Tasks to carry out:
A: List every question posed in the aquarium text below, copying each one in full as it appears there.
B: Write the next few sentences of the aquarium text below, picking up after its final sentence about algae in new planted tanks.

Text under study:
+---+

Another thing about FC, the idea you add it to the tank...........
Why? Take a bucket, add the NH4 to that! Not the tank, run the filter in the bucket at high levels for 2-3 weeks, then add that cycled filter to the tank. With a bucket method, a 1 gallon bucket dumped is very easy compare that to...........
No need to coat everything in the tank with NH4 which later turns to NO3, now you have a tank full of NO3, which means what? Water change........
Which brings me right back to the beginning piece of advice: do water changes.
How many folks like to test water?
How many calibrate their test kits?
Zeolite does not require any of that if you cannot find any mulm from a tank that's established.
Why would a LFS horde their dirty mulm? :?
Most would be more than willing and understanding about it.
If not, you should likely shop elsewhere anyway.
Zeolite also means no waiting, you add fish, do a few water changes for the 1st 2 months, say 50% weekly and slowly add fish.
A python water changer is a much better device than any test kit.
So the smart LFS will sell them that, a tool that's useful and really saves the fish and the labor.
This hobby is successful if the new folks are successful coming into it.
If not, they quit.
Even if you assume there is something wrong based on a test kit reading, you still have to do some labor to rectify the issue if you assume there is one.
Now if you take this a step further and go into planted tanks, then we really are without any need or use for FC.
I must see about 5-10 post each month where someone added NH4 to their new planted tank and have green water algae. They overload the tank and the plants cannot take up all of and it induces various species of algae.

+---+

Provided data:
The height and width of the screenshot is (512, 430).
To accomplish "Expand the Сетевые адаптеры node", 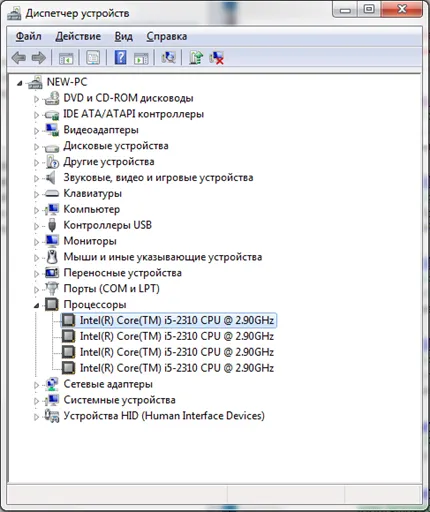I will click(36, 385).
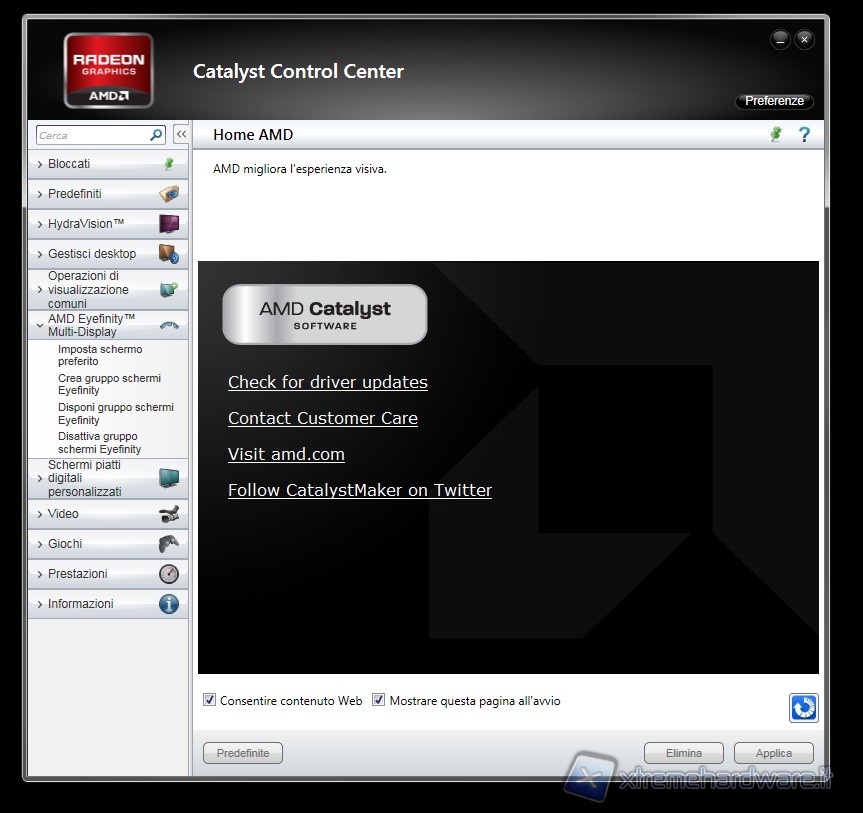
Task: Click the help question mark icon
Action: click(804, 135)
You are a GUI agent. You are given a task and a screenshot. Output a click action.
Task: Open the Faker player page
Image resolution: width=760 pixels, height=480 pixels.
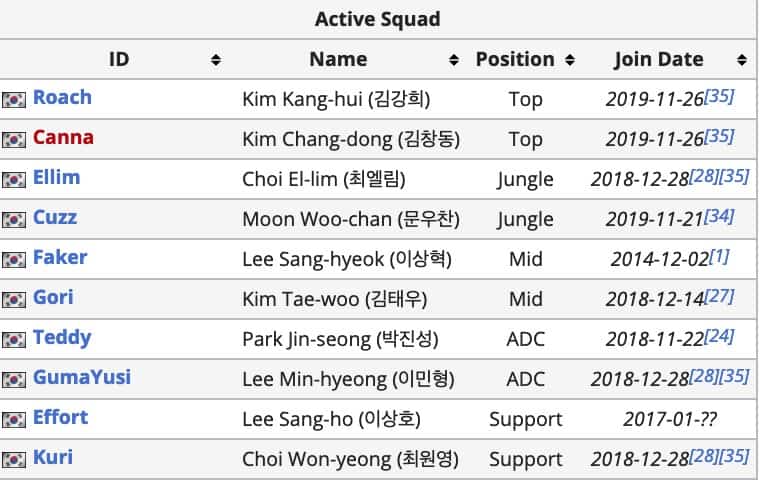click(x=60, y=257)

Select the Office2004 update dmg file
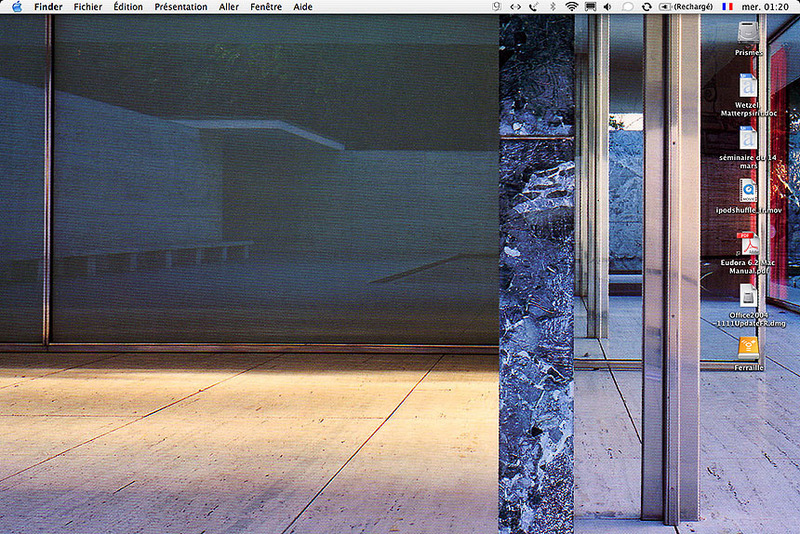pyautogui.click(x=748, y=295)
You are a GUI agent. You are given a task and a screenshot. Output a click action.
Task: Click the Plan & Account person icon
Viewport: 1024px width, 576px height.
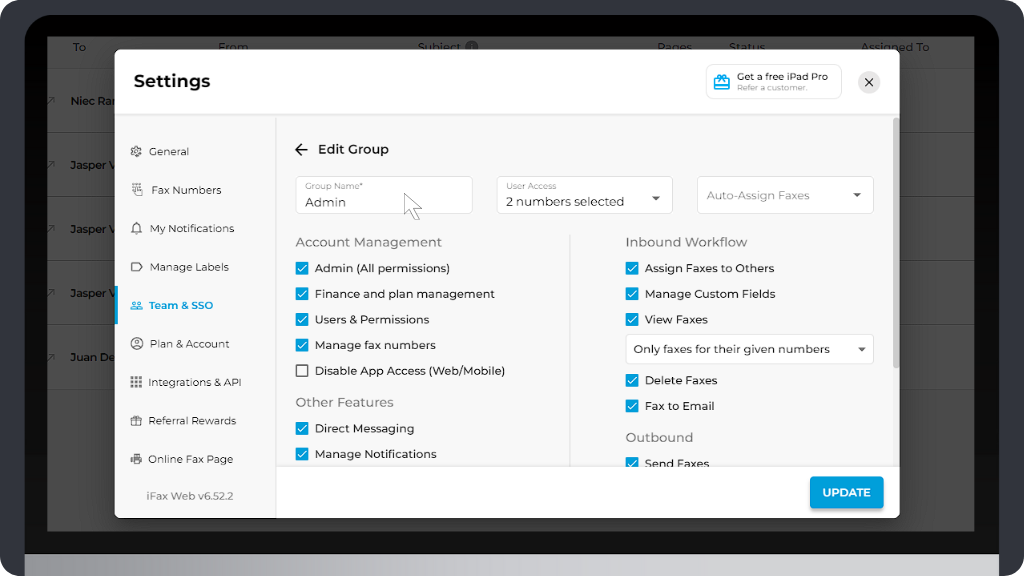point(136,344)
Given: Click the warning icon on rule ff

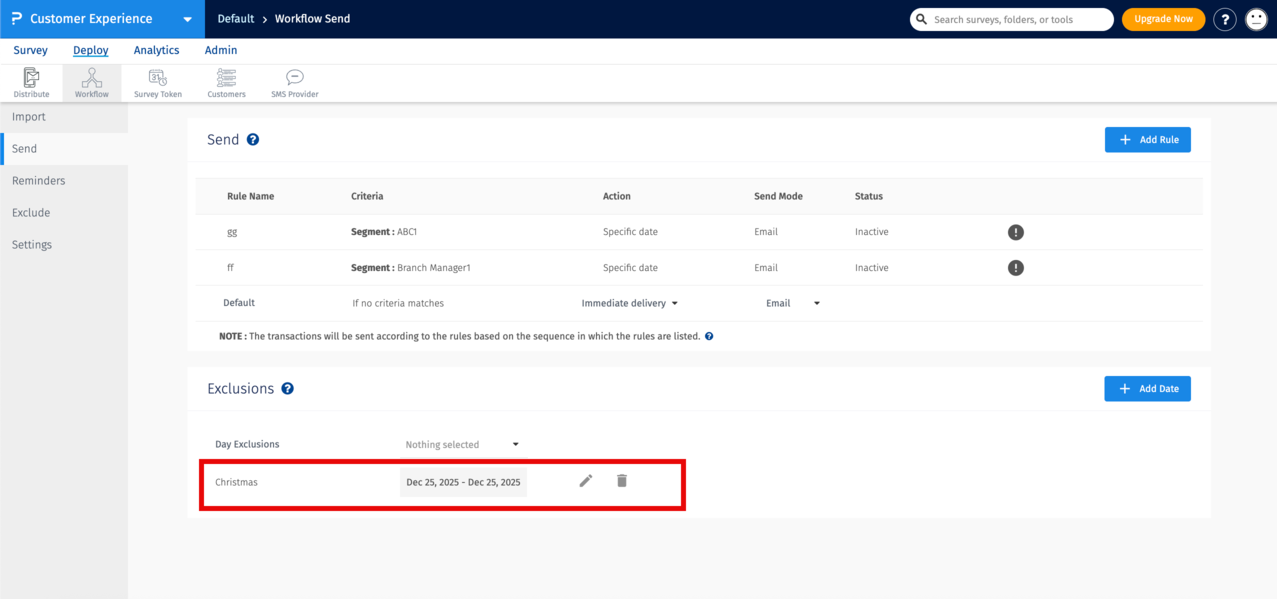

+---+

Responses in order:
A:
- Why?
- now you have a tank full of NO3, which means what?
- How many folks like to test water?
- How many calibrate their test kits?
- Why would a LFS horde their dirty mulm?

B:
Plants remove the NH4 directly at lower levels and you'd be hard pressed top ever measure NH4 in a new planted tanks (or an established one).
No NO2 or NO3, no nothing. A well run non CO2 planted tanks never gets
any water changes for months, sometimes years and looks a lot better than the cheesy day glow plastic plants many keep, I suggest some plastic fish to match
Then you don't have to ever do any water changes or dose the fish food ever. You can sell plants, try selling old left over test kits, or bacteria or those faster growing plastic plants sometime
And the plants(well, the real ones) add O2, whereas bacteria processing NH4, use up a lot of O2 to oxidize the NH4 into NO3 which you still have to get rid and export somehow.
Happy plants = happy fish.
Water changes = good.
But the bottom line is that sugar is not a bad item to add to a brand new tank, it will speed the process up and remove the bacteria's carbon limitation.
But plants make a better solution, they add some organic carbon, they leach photosynthate(reduced Carbon) into the water column, come already pre loaded with bacteria attached to them as well as fungi etc, and they remove the NH4 directly and add O2.
Have plant eaters? Add water sprite etc to refugium or a plant filter/sump etc and add some light and you are ready to go.
If you add any or all of these: mulm, zeolite, and plants, then there's really no need for Ammonia and test kits.
Never was, but many have been hooked into the smooth talk without thinking it through to the end.
I'm not sure why really, other than bandwagon effects or maybe I'm just old school. I have the tanks, test and health to prove my results.
the idea is not bad, but the application in lieu of some very good habits that work, simpler, need to be done to some degree anyhow and make more sense seem like a much better approach.
Mulm is free, cost nothing, test kits cost $$. Zeolite is about the same as a test kit, but the zeolite will be used from then on. Test kit? Most likely not.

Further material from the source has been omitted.